Error in `dplyr::filter()`:
! Problem while computing `..1 = (XC %in% bc$V1) & (!is.na(GE))`.
Caused by error:
! object 'GE' not found
zUMI in the newer versions failed while trying to install specific libraries. I tried to use "je demultiplex" but it failed as well. I assume that there are an recommended way to this analysis and I would gladly appreciate any help!
Thanks in advance.
The tag file:
@NB551168:465:H3WHLBGXG:1:11101:17139:1074 1:N:0:GCTCATNA
AGTTCCTGGATGTCCG
+
AAAAAEEEEEEEEEEE
@NB551168:465:H3WHLBGXG:1:11101:15910:1074 1:N:0:GCTCATNA
GTGAAAGACGGCGGAT
+
AAAAAEEEEEEEEEEE
The fastq file is in a regular fastq format:
@NB551168:465:H3WHLBGXG:1:11101:25059:1145 2:N:0:GCTCATGA
CCGTGGCGGCGACGACCCATTCGAACGTCTGCCCTATCAACTTTCGATGGTAGTCGCCGTGCCTAC
+
AAAAAEEEEEE/EE/EEEEEEEE6EEEEEEEAEEEEEEE6EEEEEEEEEEEEEEEAEEEEEEEEAE
@NB551168:465:H3WHLBGXG:1:11101:5778:1145 2:N:0:GCTCATGA
AAAAAAAAAAAAAAAAAAAAAAAAAAAAAAAAAAAAAAAAAAAAAAAAAAAAAAAAAAAAGAAAAA
+
AAAAAEEEEEEAEEEEE/EE/EEAAEEE/EA/EA/////AEEE/////<//AE/////////////
`
barcodes file (I have a separate file that connect between each sample and the barcode):
ATCACG
GTGAAA
GTAGAG
CACCGG
CGATGT
zUMI command:
project="test"
file_Barcode="R1_Pool1_S1_R1_001.fastq.gz";
file_reads="R1_Pool1_S1_R2_001.fastq.gz";
out_DIR="outDir_temp4/";
genome="Human/hg38.STAR.7.ReadsLn75.gencode28/";
GTF_file="Human/hg38.STAR.ReadsLn75.gencode28/gencode.v28.annotation.gtf";
input_zUMI="zUMI_olderVersions/zUMIs-zUMIs.0.0.6/";
Barcodes="scrb_32_A_D_1_8.txt";
pigZ="anaconda3/bin/pigz";
STAR_command="STAR-2.7.3a";
samtools_command="samtools-1.9";
read_length=76
mkdir -p $out_DIR
nohup bash zUMI_olderVersions/zUMIs-zUMIs.0.0.6/zUMIs-master.sh -f $file_Barcode -r $file_reads -g $genome -a $GTF_file -o $out_DIR -c 1-6 -m 7-16 -l $read_length -s 1 -p 16 -B 1 -b $Barcodes -i $input_zUMI -n $project -e $STAR_command -t $samtools_command -P $pigZ 1>${out_DIR}/out.log 2>${out_DIR}/out.error &
je command
file_Barcode="R1_Pool1_S1_R1_001.fastq.gz";
file_reads="R1_Pool1_S1_R2_001.fastq.gz";
Barcodes="barcodes_samples.txt";
je demultiplex F1=$file_Barcode F2=$file_reads.gz BF=$Barcodes BPOS="READ_1" BM=READ_1
Here I changed the barcodes to:
R1_Pool1_S1_R1_001.fastq.gz GTGAAA
R1_Pool1_S1_R1_001.fastq.gz AGTCAA
R1_Pool1_S1_R1_001.fastq.gz AGTTCC
Can you clarify how the two sequence files are related to barcodes? What do you mean by "tag" read? Where are the barcodes supposed to be in the fastq data (beginning of read)?
If I understand correctly, the first file (tag file) should be UMI+barcode for each read in the fastq file. The barcodes only indicate which barcodes should be used to differ between the patients
This looks almost like 10x genomics data. Is it 10x? It may be simpler for the people who did the sequencing to demultiplex the data for you.
Thank you kindly and sorry for the delay. It used the same principle (UMI +barcodes) but (we hope) it's whole transcriptome. Hmm... unfortunately it's not so possible. To be exact actually they recommended us to use zUMI protocol to extract the data. This sadly did not work as expected.

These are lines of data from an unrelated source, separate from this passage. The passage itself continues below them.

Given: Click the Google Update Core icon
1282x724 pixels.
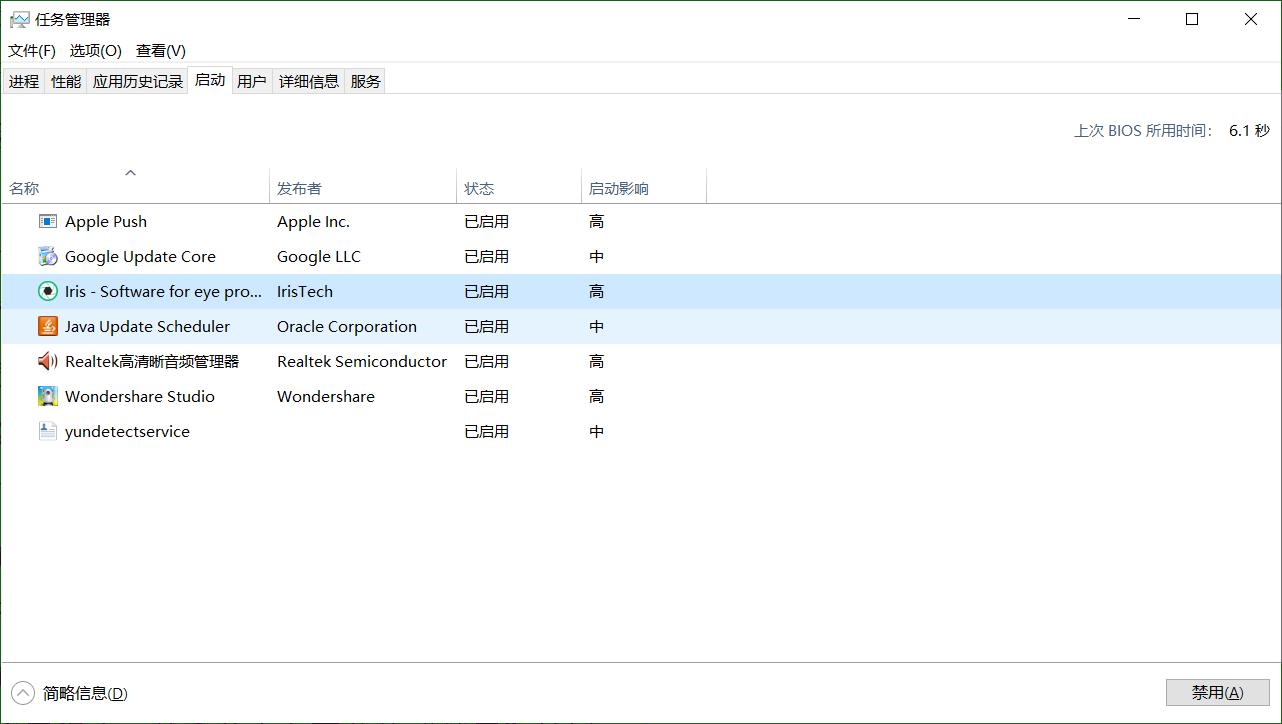Looking at the screenshot, I should 48,256.
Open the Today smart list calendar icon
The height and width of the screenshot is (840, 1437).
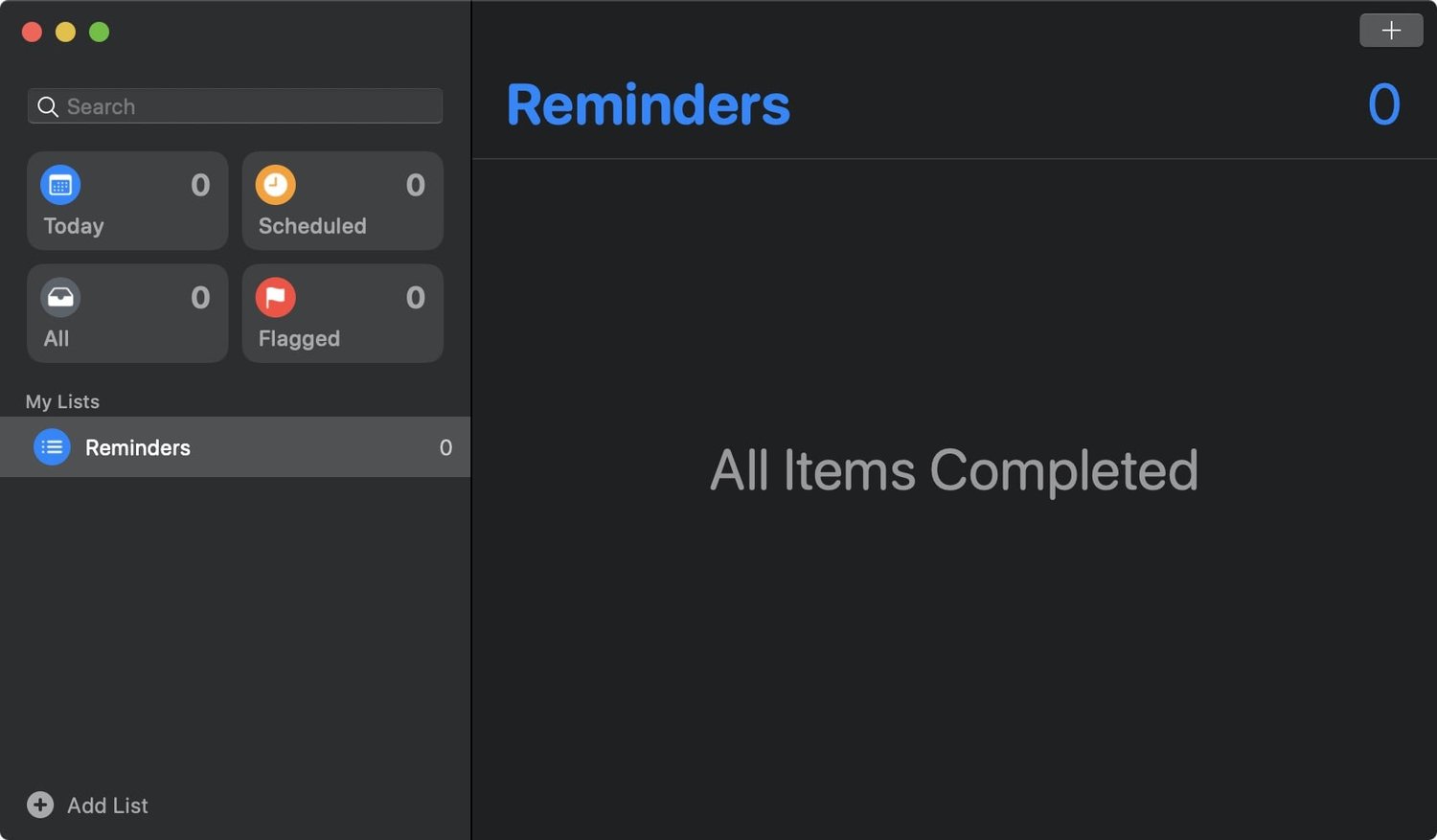pos(60,185)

However it a bit strange in general because while the protocol for demultiplex exist (zUMI, je, fastX), I did not find a well documented example how to perform them.
Re. your first lot of code what was the path to GE? The error message is giving you good information: GE object is not being found so either your path is wrong or you are possibly renaming it/accidentally removing it in a previous step of your script?

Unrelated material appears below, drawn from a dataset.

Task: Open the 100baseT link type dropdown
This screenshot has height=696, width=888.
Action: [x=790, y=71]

You said, "zUMI in the newer versions failed while trying to install specific libraries." what was the command and output that specifically led to the failed library installs? It seems to me the easiest way for you to rectify this entire problem is by solving why those libraries couldn't be installed and then following the recommended process because there is an enormity of tutorial content and already solved questions online for Linux install type problems.

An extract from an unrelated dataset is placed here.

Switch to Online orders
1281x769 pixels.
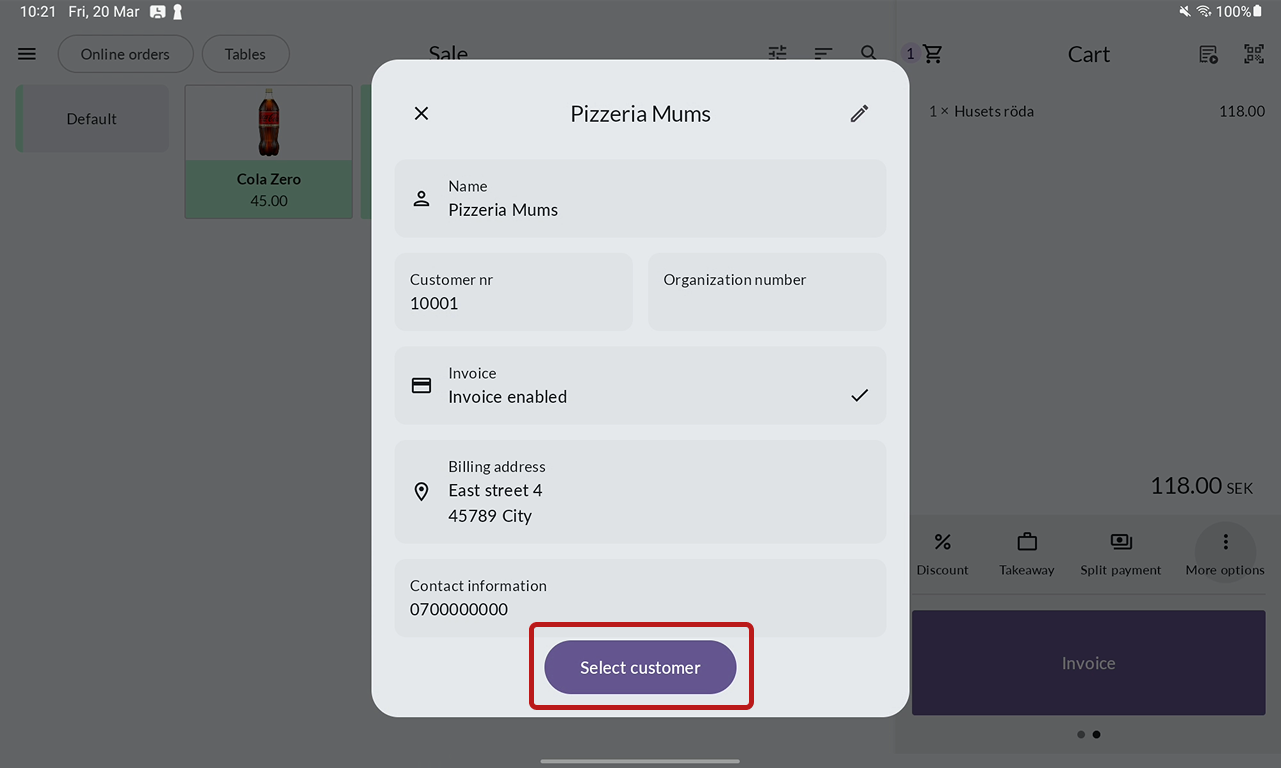(x=125, y=54)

If the libraries are failing to install it is often because you don't have some other piece of software installed that the library you want to install relies on. So check the error messages and hopefully you'll figure it out!
I apologize for the delay, thanks for the your answer. First, If it all right, I will clear a bit the confusion: zUMI is a published software with multiple versions. The software should, at some level, used as a "black box".